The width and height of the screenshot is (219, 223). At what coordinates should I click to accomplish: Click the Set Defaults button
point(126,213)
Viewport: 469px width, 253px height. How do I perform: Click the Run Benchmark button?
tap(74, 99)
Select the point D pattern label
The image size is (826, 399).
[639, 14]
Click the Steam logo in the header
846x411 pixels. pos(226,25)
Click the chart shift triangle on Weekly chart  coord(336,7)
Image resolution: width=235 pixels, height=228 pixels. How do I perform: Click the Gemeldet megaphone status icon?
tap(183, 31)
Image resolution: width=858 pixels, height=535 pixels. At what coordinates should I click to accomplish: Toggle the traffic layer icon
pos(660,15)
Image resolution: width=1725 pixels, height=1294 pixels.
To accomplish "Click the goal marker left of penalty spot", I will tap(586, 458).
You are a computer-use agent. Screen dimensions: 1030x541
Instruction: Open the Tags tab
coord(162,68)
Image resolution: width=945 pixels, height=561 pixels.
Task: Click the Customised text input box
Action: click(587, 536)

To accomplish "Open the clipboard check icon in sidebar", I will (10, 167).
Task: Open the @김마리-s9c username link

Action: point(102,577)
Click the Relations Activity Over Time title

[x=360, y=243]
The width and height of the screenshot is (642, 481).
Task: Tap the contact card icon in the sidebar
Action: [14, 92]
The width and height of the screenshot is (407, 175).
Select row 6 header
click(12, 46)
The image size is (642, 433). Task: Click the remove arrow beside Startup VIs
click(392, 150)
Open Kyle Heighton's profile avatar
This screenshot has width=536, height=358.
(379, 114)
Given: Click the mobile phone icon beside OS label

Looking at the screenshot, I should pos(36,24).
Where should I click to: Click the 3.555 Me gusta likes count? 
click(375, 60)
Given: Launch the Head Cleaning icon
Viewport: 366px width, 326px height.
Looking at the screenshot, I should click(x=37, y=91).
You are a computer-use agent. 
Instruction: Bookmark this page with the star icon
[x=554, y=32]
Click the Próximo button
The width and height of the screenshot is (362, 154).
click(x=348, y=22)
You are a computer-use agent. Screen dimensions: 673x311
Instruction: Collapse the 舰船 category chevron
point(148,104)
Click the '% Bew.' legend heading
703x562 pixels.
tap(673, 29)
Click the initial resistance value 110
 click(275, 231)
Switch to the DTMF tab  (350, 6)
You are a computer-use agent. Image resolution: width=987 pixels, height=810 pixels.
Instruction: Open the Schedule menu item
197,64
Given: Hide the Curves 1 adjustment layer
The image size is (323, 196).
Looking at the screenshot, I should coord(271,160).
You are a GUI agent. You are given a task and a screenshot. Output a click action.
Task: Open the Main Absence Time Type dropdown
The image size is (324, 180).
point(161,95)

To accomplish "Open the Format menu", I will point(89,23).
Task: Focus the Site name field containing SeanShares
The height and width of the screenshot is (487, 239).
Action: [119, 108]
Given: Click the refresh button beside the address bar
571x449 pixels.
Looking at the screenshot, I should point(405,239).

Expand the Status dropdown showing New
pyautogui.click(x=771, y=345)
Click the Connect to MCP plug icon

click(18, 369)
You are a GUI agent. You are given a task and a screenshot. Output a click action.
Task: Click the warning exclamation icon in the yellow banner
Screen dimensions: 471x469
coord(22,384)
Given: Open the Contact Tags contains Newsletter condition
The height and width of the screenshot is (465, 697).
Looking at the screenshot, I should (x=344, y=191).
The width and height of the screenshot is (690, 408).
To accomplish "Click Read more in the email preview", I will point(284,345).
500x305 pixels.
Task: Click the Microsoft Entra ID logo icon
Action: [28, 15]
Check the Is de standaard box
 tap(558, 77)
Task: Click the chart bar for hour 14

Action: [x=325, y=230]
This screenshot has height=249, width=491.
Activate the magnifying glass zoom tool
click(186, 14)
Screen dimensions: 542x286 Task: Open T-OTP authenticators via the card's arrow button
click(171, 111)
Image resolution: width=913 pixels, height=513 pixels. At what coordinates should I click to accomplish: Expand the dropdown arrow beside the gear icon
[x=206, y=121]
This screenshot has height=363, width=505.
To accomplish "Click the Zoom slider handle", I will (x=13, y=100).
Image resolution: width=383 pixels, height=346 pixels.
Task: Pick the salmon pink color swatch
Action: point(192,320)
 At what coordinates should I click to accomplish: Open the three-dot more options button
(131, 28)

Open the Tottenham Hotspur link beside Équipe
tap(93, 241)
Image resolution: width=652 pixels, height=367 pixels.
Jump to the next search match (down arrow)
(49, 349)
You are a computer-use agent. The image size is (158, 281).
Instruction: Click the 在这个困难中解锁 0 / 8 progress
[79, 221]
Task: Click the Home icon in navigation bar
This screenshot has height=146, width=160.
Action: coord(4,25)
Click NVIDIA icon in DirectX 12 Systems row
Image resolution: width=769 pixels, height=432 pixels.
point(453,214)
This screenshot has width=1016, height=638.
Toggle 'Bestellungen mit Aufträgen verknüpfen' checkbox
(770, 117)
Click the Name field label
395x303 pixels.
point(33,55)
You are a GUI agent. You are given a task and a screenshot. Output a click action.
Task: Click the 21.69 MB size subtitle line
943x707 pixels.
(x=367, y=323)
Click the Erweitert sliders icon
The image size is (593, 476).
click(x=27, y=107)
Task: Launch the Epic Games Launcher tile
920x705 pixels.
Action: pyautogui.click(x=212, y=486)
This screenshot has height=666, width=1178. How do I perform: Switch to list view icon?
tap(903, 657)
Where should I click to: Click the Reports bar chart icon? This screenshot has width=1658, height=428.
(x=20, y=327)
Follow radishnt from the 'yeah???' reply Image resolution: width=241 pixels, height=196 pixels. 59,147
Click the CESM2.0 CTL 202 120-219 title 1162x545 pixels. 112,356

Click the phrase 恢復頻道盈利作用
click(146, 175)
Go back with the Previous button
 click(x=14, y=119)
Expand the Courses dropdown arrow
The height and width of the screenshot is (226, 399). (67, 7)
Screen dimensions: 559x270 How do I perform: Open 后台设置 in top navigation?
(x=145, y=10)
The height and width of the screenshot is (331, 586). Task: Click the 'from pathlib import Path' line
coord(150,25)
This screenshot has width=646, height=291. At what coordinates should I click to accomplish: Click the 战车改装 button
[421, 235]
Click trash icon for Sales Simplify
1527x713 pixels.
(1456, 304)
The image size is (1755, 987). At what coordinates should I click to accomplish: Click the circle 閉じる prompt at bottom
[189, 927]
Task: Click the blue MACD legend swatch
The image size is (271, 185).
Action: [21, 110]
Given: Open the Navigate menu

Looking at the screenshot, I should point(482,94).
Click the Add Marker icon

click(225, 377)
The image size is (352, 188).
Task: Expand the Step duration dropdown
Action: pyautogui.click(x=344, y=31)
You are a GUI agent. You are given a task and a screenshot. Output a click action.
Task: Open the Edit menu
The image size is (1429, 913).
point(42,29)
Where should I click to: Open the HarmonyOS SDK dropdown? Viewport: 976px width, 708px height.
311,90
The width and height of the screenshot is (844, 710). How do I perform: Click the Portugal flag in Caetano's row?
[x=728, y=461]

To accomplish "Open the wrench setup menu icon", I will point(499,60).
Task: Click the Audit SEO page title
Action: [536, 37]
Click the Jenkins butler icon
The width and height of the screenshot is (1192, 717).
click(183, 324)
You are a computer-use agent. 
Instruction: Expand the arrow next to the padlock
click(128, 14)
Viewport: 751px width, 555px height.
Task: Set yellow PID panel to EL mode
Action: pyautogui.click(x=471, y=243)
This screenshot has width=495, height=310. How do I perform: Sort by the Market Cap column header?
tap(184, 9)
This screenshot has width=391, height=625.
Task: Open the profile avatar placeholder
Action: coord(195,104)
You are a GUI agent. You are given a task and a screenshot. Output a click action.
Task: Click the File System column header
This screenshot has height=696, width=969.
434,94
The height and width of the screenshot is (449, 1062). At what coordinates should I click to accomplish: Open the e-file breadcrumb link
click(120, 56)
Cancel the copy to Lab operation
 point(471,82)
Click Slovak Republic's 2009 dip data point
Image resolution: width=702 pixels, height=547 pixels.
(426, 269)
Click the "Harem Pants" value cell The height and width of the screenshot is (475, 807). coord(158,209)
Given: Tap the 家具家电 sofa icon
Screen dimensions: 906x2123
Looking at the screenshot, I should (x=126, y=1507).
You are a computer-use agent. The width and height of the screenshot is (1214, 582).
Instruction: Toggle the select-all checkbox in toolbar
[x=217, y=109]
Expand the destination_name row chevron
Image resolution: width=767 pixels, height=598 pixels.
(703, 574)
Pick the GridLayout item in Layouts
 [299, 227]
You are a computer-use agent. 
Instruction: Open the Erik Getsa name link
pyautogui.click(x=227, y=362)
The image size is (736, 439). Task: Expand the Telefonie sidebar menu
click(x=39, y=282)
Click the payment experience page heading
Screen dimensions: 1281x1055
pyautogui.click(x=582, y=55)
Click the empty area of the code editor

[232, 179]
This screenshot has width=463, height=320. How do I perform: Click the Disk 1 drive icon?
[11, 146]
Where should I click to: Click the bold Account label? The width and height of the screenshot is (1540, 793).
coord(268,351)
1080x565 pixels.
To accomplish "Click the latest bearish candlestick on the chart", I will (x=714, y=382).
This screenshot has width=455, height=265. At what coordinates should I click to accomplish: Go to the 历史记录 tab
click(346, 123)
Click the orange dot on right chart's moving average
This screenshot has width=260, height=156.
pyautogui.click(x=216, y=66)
- - - -
▸ **Your instructions**
Could you set down exactly the lines from the one containing "This screenshot has width=455, height=265." through the last line of the records above, both included?

▸ **Problem solution**
This screenshot has width=455, height=265. At what coordinates should I click to accomplish: Go to the 历史记录 tab
click(346, 123)
Click the orange dot on right chart's moving average
This screenshot has width=260, height=156.
pyautogui.click(x=216, y=66)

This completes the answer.